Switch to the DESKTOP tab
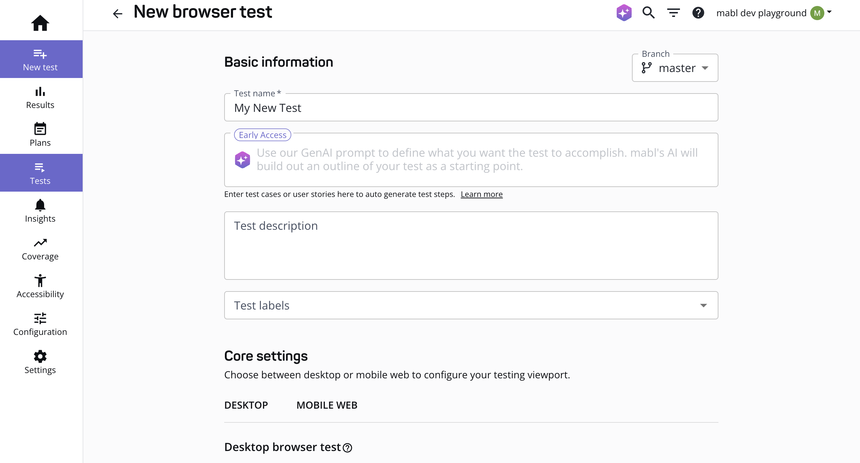coord(246,405)
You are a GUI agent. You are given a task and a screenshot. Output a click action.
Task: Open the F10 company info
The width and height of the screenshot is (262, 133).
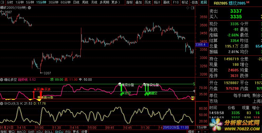pyautogui.click(x=175, y=2)
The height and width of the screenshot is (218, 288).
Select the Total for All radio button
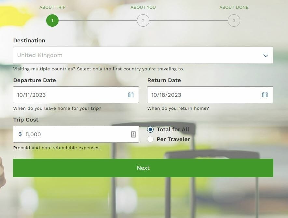150,129
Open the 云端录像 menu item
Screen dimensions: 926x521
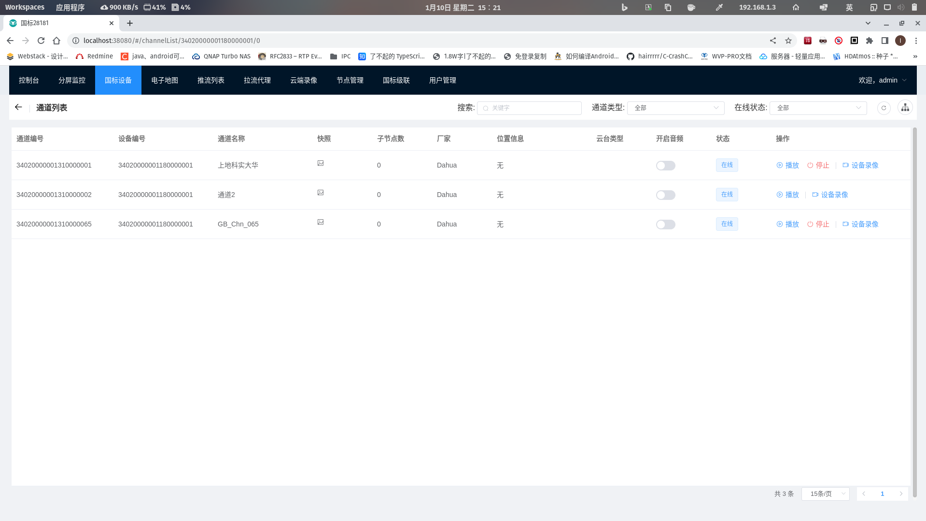(x=304, y=80)
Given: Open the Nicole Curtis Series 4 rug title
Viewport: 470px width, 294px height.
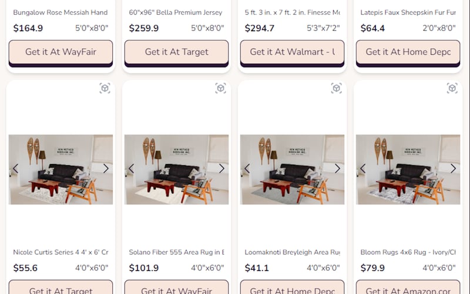Looking at the screenshot, I should pos(61,252).
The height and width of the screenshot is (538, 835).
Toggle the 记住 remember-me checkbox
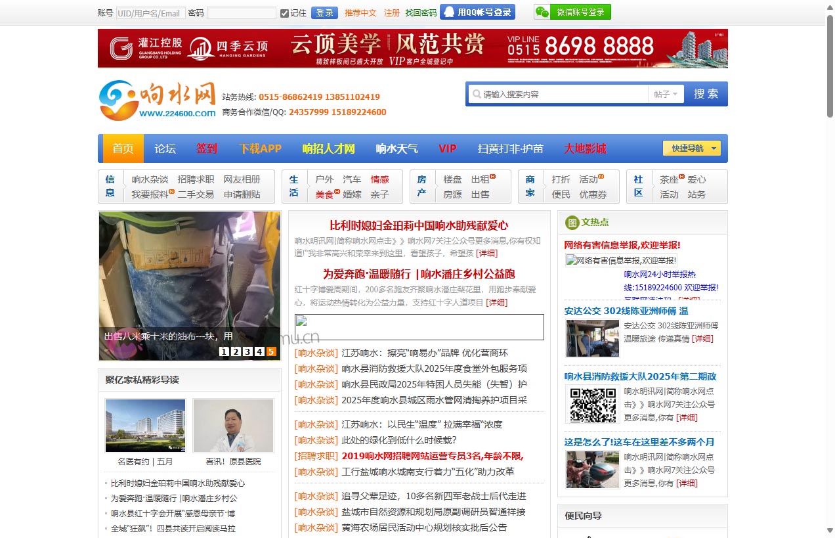284,13
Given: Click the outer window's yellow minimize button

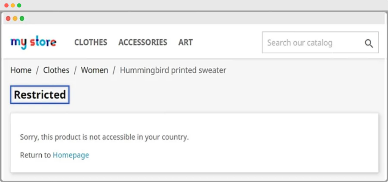Looking at the screenshot, I should [13, 5].
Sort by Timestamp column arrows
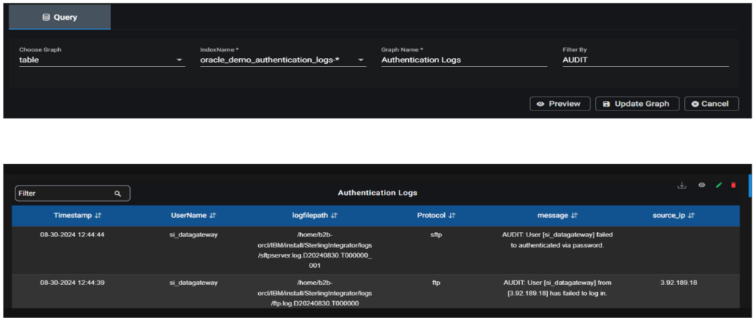This screenshot has height=318, width=753. [98, 216]
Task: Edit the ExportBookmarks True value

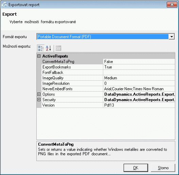Action: (x=139, y=67)
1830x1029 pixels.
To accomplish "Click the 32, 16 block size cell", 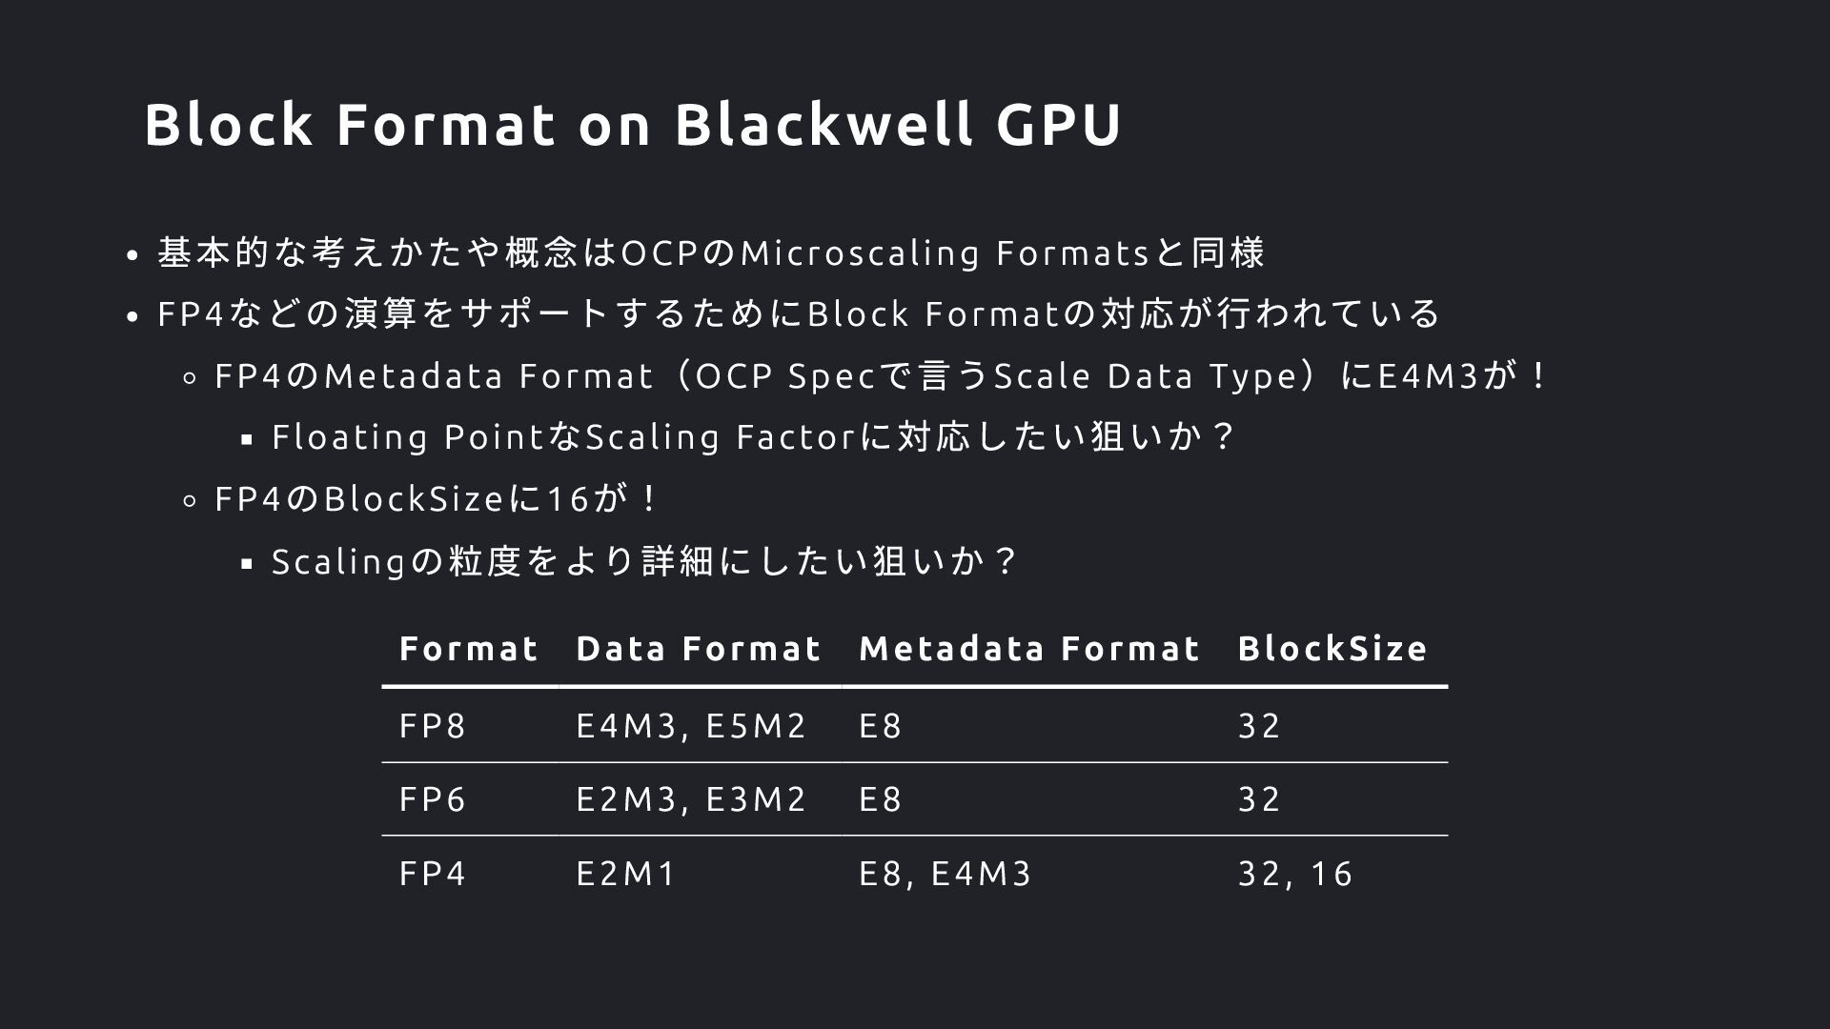I will [x=1295, y=873].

┄┄┄┄┄┄

Print the lines starting at the line containing "The height and width of the screenshot is (218, 288)." and ending at the line containing "Looking at the screenshot, I should pos(61,252).", both included, with the pictures left out.

The height and width of the screenshot is (218, 288).
Select the Total for All radio button
150,129
Open the 云端录像 menu item
Screen dimensions: 926x521
(x=304, y=80)
Given: Open the Nicole Curtis Series 4 rug title
Viewport: 470px width, 294px height.
Looking at the screenshot, I should pos(61,252).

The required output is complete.